Provided entries START

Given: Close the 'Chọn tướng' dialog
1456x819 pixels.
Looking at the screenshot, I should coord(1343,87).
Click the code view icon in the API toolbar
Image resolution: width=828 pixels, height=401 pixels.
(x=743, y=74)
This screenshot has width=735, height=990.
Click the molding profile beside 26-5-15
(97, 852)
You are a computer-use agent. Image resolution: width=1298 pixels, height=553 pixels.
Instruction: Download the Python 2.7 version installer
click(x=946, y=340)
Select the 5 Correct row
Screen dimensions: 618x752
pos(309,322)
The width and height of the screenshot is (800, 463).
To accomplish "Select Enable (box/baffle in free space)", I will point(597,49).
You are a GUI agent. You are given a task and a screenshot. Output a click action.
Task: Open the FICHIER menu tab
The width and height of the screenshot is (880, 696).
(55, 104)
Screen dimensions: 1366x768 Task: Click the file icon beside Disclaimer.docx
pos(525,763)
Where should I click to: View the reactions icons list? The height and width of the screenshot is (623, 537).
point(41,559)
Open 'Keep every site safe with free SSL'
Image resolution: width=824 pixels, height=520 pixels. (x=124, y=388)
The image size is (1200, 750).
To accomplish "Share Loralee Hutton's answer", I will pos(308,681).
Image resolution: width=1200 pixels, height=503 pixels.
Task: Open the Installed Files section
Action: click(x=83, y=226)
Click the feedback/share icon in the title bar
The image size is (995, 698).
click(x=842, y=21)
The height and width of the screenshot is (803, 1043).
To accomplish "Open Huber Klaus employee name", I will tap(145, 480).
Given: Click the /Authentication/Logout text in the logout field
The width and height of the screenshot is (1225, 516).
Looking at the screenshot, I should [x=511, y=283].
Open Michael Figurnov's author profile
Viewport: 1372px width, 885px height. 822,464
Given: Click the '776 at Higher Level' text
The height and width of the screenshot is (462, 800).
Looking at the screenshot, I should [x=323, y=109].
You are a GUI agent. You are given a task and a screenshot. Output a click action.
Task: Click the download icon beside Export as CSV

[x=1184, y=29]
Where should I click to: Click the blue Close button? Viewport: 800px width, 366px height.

Provided entries END

- [Instructions to follow] Copy each record from above without leaving any out.

- [Result of the task]
Given: Close the 'Chọn tướng' dialog
1456x819 pixels.
Looking at the screenshot, I should coord(1343,87).
Click the code view icon in the API toolbar
Image resolution: width=828 pixels, height=401 pixels.
(x=743, y=74)
This screenshot has width=735, height=990.
Click the molding profile beside 26-5-15
(97, 852)
You are a computer-use agent. Image resolution: width=1298 pixels, height=553 pixels.
Instruction: Download the Python 2.7 version installer
click(x=946, y=340)
Select the 5 Correct row
Screen dimensions: 618x752
pos(309,322)
The width and height of the screenshot is (800, 463).
To accomplish "Select Enable (box/baffle in free space)", I will point(597,49).
You are a GUI agent. You are given a task and a screenshot. Output a click action.
Task: Open the FICHIER menu tab
The width and height of the screenshot is (880, 696).
(55, 104)
Screen dimensions: 1366x768 Task: Click the file icon beside Disclaimer.docx
pos(525,763)
Where should I click to: View the reactions icons list? The height and width of the screenshot is (623, 537).
point(41,559)
Open 'Keep every site safe with free SSL'
Image resolution: width=824 pixels, height=520 pixels. (x=124, y=388)
The image size is (1200, 750).
To accomplish "Share Loralee Hutton's answer", I will pos(308,681).
Image resolution: width=1200 pixels, height=503 pixels.
Task: Open the Installed Files section
Action: click(x=83, y=226)
Click the feedback/share icon in the title bar
The image size is (995, 698).
click(x=842, y=21)
The height and width of the screenshot is (803, 1043).
To accomplish "Open Huber Klaus employee name", I will tap(145, 480).
Given: Click the /Authentication/Logout text in the logout field
The width and height of the screenshot is (1225, 516).
Looking at the screenshot, I should [x=511, y=283].
Open Michael Figurnov's author profile
Viewport: 1372px width, 885px height. 822,464
Given: Click the '776 at Higher Level' text
The height and width of the screenshot is (462, 800).
Looking at the screenshot, I should [x=323, y=109].
You are a GUI agent. You are given a task and a screenshot. Output a click action.
Task: Click the download icon beside Export as CSV

[x=1184, y=29]
Where should I click to: Click the blue Close button? Viewport: 800px width, 366px height.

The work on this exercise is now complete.